The band just continued reeling through their set, one punchy great after another, like “Dancehall Music,” a great cut that clocks in at about a minute and a half, bemoaning the lack of venues for kids to hear live music in every town usa, and

“Dear Hearts” and “Cradle to the Grave” and more.  Long about the third or fourth cut Dann the guitarist suddenly walked into the crowd while playing, right into me and kissed me open-mouthed right in front of everyone.  Needless to say, I was impressed and I’m moving to Seattle tomorrow!  Kidding, but I must say, if I’ve ever had a sort of crush on a rocker over the years, that memory has been eradicated by just this one moment.  I was walking on air and feeling like a silly teen.  What can I say, that guitar-slinging tattooed rocker is dreamy!  Then a few songs later, vocalist Spencer said to the crowd, “You know when I’m out someplace and I hear our music being played it always makes me feel really uncomfortable for some reason, but earlier tonight we were at a bar just around the corner and they were playing our music and it felt great.”  What could be better?  We were thrilled.  Then the drummer capped the night off by covering his drum kit with alcohol and lighting it on fire.  Pyrotechnics—how fucking perfect.  The last note resounded and I tore out of there and back to the dj booth and slapped something on.  Dann stopped back in to say thanks and goodbye—they were leaving right away because as he told us, “Most of us have to work tomorrow.”
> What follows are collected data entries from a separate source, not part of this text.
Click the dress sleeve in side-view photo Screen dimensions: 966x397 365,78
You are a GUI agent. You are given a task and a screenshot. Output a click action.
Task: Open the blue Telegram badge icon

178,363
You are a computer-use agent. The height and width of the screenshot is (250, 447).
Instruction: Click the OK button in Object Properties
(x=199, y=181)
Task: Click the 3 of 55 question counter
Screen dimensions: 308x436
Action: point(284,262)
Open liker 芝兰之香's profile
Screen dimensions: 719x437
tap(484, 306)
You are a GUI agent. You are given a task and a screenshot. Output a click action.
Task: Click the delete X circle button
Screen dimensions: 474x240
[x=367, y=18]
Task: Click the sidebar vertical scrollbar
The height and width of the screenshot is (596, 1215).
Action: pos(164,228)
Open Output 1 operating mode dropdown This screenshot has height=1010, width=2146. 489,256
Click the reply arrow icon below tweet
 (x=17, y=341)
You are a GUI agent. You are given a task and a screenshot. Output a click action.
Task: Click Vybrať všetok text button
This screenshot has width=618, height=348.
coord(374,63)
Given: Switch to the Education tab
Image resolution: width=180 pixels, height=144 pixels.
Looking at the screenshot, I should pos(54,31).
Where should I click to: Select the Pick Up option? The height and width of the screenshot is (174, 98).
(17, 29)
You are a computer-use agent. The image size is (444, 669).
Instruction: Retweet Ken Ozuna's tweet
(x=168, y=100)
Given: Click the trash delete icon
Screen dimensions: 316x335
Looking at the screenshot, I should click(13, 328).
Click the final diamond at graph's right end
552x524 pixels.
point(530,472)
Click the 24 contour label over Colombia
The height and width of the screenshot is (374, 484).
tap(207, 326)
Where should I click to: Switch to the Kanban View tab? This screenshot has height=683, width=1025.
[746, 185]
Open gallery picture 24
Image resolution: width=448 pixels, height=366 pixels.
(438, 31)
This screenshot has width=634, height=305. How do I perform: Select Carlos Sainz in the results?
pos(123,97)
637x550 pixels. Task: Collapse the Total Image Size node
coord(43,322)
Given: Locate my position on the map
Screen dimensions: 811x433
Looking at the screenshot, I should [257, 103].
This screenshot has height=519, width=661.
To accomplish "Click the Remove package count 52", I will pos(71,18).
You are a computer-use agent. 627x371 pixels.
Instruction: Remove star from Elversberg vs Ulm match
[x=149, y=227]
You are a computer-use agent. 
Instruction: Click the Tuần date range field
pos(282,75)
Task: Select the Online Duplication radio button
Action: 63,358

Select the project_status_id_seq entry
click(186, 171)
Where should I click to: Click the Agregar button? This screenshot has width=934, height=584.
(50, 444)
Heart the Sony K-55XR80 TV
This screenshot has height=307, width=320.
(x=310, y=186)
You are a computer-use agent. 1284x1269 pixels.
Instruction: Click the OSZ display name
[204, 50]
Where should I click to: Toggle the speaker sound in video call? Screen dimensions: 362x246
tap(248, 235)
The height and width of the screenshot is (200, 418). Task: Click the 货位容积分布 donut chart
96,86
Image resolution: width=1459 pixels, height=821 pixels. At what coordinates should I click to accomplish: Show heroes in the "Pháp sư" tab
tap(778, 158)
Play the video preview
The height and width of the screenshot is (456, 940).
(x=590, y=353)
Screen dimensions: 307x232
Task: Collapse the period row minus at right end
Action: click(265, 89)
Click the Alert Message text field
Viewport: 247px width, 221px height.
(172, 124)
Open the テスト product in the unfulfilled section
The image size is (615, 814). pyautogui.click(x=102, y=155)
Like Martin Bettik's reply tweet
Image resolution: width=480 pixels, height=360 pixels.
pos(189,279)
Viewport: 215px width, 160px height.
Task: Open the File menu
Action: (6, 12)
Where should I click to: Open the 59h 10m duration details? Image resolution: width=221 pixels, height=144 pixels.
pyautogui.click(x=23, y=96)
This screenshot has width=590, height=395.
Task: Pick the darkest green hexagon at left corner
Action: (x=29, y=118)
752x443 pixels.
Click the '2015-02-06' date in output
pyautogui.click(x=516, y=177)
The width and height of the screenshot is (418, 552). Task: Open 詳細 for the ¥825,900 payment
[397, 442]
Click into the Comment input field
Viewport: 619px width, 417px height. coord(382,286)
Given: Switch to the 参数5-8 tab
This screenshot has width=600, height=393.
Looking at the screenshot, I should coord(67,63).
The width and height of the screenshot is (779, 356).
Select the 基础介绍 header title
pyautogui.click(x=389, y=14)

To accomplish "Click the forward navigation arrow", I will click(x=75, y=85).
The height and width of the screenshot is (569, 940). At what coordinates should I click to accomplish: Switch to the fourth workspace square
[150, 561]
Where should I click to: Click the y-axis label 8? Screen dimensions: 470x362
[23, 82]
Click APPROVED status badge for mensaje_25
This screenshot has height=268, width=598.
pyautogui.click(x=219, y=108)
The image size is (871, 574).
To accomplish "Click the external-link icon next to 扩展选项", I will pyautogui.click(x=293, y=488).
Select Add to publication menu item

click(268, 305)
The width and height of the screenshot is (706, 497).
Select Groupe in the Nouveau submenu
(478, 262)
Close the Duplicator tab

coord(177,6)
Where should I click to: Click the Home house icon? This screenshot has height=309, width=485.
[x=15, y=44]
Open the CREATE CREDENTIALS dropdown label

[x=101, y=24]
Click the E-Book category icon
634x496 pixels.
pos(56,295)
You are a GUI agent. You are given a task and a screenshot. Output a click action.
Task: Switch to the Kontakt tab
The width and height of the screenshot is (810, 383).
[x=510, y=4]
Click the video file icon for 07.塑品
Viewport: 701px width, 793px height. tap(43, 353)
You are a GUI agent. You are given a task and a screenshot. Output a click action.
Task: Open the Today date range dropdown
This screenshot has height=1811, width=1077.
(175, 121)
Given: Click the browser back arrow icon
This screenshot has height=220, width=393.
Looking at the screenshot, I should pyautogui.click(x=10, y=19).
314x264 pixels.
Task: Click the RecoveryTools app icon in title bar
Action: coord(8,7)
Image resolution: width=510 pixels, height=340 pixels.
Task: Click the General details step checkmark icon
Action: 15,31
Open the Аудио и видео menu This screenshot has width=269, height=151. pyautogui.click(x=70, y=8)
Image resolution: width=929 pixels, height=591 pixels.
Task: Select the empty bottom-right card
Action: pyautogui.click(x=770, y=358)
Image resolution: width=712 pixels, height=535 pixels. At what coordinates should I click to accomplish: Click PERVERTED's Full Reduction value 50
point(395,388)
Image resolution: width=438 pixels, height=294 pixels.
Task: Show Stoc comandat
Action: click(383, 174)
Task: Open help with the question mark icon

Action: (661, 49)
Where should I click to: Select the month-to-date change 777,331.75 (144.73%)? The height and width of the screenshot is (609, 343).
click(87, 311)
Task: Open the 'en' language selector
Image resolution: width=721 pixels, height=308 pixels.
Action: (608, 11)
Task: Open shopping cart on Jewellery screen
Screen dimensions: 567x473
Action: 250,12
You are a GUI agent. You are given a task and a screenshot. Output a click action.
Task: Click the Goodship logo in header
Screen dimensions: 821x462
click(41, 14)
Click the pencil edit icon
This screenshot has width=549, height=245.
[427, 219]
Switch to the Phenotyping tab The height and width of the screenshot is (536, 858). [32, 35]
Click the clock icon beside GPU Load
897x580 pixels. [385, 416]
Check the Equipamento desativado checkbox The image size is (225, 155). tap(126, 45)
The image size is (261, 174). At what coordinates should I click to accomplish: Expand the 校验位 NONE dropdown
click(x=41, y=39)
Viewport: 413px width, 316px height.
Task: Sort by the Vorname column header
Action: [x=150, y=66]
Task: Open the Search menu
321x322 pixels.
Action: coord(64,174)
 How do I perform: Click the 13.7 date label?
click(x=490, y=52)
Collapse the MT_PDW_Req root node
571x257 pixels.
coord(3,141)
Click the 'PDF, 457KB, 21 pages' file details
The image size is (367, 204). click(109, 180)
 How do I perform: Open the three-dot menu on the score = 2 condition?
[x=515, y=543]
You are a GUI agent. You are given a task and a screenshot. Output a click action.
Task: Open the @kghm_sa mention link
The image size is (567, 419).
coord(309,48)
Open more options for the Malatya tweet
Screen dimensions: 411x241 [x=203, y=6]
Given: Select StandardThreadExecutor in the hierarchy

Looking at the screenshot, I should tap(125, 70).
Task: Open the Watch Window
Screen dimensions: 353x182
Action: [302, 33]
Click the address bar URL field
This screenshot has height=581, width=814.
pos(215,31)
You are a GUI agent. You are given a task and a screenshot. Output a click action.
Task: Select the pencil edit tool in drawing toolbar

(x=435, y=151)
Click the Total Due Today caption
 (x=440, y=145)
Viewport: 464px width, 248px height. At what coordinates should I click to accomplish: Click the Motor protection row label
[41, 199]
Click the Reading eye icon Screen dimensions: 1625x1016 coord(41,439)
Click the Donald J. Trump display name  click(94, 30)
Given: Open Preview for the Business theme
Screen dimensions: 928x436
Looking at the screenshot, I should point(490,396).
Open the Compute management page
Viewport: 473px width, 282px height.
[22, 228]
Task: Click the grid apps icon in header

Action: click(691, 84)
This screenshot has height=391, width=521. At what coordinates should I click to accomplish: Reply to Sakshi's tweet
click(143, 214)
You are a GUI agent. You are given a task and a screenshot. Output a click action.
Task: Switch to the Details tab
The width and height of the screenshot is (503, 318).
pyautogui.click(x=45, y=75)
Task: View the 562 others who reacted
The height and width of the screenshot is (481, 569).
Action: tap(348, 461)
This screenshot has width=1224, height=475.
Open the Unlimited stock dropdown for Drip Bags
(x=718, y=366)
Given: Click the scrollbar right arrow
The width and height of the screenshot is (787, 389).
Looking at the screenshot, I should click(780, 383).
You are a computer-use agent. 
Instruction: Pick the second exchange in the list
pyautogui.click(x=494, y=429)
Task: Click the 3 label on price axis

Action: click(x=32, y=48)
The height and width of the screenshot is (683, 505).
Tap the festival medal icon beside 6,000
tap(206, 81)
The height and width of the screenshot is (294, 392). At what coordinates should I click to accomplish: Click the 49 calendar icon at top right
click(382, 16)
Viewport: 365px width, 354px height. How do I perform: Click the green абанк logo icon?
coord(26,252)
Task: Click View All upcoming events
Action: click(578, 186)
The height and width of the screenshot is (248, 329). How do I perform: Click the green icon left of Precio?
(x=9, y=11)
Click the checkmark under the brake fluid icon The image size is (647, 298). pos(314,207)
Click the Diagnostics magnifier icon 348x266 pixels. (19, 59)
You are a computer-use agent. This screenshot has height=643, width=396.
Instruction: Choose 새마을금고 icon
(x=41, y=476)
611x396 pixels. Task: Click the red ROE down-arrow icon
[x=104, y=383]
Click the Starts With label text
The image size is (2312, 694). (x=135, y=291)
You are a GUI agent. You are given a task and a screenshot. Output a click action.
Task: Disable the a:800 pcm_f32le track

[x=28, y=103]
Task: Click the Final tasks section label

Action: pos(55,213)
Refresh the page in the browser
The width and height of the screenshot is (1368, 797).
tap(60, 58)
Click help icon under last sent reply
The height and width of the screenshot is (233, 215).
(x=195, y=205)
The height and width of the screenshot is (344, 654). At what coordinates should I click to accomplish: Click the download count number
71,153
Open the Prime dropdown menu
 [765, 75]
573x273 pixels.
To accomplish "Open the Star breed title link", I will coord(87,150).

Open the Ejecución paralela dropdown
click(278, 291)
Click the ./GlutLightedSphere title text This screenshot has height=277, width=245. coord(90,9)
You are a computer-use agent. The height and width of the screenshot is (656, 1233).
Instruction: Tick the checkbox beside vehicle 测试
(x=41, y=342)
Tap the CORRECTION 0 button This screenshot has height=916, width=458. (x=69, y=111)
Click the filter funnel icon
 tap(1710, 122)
“You have to work?” I asked incredulously.

“Yeah, I bartend.”

I love rock and roll.

 

Finally, there’s an event coming up that I wanted to preview because it stands to be a unique and stunning show for the days leading up to Halloween.  Taking place at the Café Dunord on October 26, 27, 29 and 30 at 7pm is The Grimm Guignol—Three Cautionary Tales.  This marks the return of Omewenne to theatrical production of any sort since her two very well received and critically lauded productions of Nico:  My Empty Pages, a biographical stage play written by and starring Omewenne as Nico, which placed her firmly as a grand new talent in the local theater scene.  This time around, working with art director Terrance Graven of the Butoh Troup Collapsing Silence, Omewenne has researched, written and adapted to stage versions of The Brothers Grimm collected Household Tales—which were like little horror stories before they were prettied up by Perrault and Disney, stories far more savage than the standard children’s material they became.  Omewenne researched even further back in the history of the stories digging up some goodies like father daughter rape, fetishized mutilation and child-flesh lust, etc.

Grim Guignol gets its title from a style of theater developed when the French were guillotining the bourgeoisie called the Grande Guignol, which translates literally as big show.  Influences are also drawn from Antonin Artauds Theatre of Cruelty.  Omewenne hopes these three monstrosities will bring in the savage side of the beginning of the dark dark holiday season.  A couple of these stories will be recognizable from childhood, another brutal time period for many.  I can’t wait.  There will be no reservations, first come first serve only, admission is $15.  Have you priced stage blood lately? This is the first of several similar projects planned by Omewenne and Graven–their production company, Unattended Children aimed at bringing theater back to the basement–the underground–vive la revolution!